* _Brief_
Go through the lines below and transcribe each one exactly.

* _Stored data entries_
§

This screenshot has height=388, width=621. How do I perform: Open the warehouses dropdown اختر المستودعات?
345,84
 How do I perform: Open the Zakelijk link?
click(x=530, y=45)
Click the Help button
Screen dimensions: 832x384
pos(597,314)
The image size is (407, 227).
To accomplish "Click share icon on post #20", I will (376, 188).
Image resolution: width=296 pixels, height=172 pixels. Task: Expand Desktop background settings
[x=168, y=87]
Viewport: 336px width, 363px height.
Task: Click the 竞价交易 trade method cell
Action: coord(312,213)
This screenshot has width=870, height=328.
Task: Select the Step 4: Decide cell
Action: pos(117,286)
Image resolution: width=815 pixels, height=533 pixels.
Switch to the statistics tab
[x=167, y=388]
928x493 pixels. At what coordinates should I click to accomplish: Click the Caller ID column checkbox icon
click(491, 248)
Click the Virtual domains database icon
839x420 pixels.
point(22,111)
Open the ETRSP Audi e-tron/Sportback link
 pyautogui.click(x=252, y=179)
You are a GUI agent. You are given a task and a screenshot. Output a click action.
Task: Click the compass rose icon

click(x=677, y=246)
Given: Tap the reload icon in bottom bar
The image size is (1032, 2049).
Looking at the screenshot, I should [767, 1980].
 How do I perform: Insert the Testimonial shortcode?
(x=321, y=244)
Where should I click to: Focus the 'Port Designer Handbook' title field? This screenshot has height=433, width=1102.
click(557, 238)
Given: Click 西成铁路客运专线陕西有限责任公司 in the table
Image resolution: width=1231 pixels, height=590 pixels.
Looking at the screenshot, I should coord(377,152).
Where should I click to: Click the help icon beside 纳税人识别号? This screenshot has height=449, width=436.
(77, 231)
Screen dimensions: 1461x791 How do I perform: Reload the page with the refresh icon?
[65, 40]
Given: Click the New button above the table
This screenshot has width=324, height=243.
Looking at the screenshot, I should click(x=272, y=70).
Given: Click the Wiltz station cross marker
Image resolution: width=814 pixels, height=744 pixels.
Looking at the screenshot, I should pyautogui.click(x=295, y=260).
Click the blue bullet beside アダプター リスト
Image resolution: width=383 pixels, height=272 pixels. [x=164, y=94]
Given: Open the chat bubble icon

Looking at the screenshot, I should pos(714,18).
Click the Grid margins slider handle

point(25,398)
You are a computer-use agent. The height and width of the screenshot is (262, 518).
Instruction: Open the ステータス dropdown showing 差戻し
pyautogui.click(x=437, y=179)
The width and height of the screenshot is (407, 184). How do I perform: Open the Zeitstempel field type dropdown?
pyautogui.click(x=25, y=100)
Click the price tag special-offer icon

§

* _Solution for this exercise_
This screenshot has height=388, width=621. How do I perform: Open the warehouses dropdown اختر المستودعات?
345,84
 How do I perform: Open the Zakelijk link?
click(x=530, y=45)
Click the Help button
Screen dimensions: 832x384
pos(597,314)
The image size is (407, 227).
To accomplish "Click share icon on post #20", I will (376, 188).
Image resolution: width=296 pixels, height=172 pixels. Task: Expand Desktop background settings
[x=168, y=87]
Viewport: 336px width, 363px height.
Task: Click the 竞价交易 trade method cell
Action: coord(312,213)
This screenshot has width=870, height=328.
Task: Select the Step 4: Decide cell
Action: pos(117,286)
Image resolution: width=815 pixels, height=533 pixels.
Switch to the statistics tab
[x=167, y=388]
928x493 pixels. At what coordinates should I click to accomplish: Click the Caller ID column checkbox icon
click(491, 248)
Click the Virtual domains database icon
839x420 pixels.
point(22,111)
Open the ETRSP Audi e-tron/Sportback link
 pyautogui.click(x=252, y=179)
You are a GUI agent. You are given a task and a screenshot. Output a click action.
Task: Click the compass rose icon

click(x=677, y=246)
Given: Tap the reload icon in bottom bar
The image size is (1032, 2049).
Looking at the screenshot, I should [767, 1980].
 How do I perform: Insert the Testimonial shortcode?
(x=321, y=244)
Where should I click to: Focus the 'Port Designer Handbook' title field? This screenshot has height=433, width=1102.
click(557, 238)
Given: Click 西成铁路客运专线陕西有限责任公司 in the table
Image resolution: width=1231 pixels, height=590 pixels.
Looking at the screenshot, I should coord(377,152).
Where should I click to: Click the help icon beside 纳税人识别号? This screenshot has height=449, width=436.
(77, 231)
Screen dimensions: 1461x791 How do I perform: Reload the page with the refresh icon?
[65, 40]
Given: Click the New button above the table
This screenshot has width=324, height=243.
Looking at the screenshot, I should click(x=272, y=70).
Given: Click the Wiltz station cross marker
Image resolution: width=814 pixels, height=744 pixels.
Looking at the screenshot, I should pyautogui.click(x=295, y=260).
Click the blue bullet beside アダプター リスト
Image resolution: width=383 pixels, height=272 pixels. [x=164, y=94]
Given: Open the chat bubble icon

Looking at the screenshot, I should pos(714,18).
Click the Grid margins slider handle

point(25,398)
You are a computer-use agent. The height and width of the screenshot is (262, 518).
Instruction: Open the ステータス dropdown showing 差戻し
pyautogui.click(x=437, y=179)
The width and height of the screenshot is (407, 184). How do I perform: Open the Zeitstempel field type dropdown?
pyautogui.click(x=25, y=100)
Click the price tag special-offer icon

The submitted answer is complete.